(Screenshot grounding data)

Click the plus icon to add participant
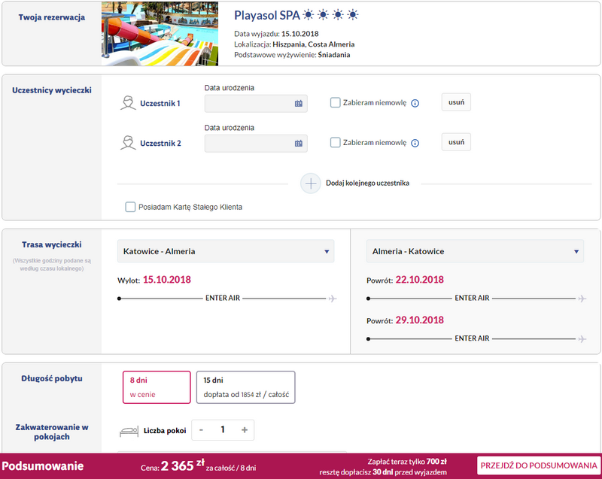 pyautogui.click(x=311, y=183)
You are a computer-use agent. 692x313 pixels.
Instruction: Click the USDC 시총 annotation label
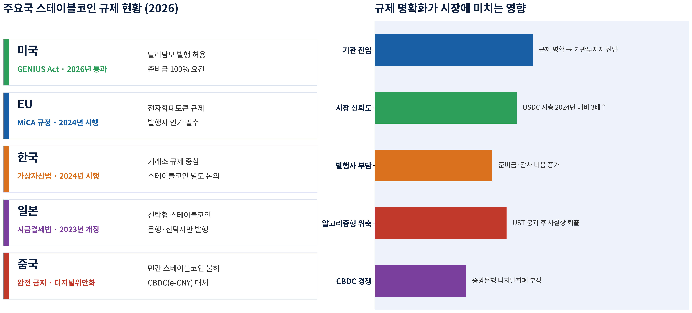tap(564, 107)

- **What the task requires**
Write out the entries word for word. Skip the pictures.

- **Task result**
Click the plus icon to add participant
 pyautogui.click(x=311, y=183)
You are a computer-use agent. 692x313 pixels.
Instruction: Click the USDC 시총 annotation label
tap(564, 107)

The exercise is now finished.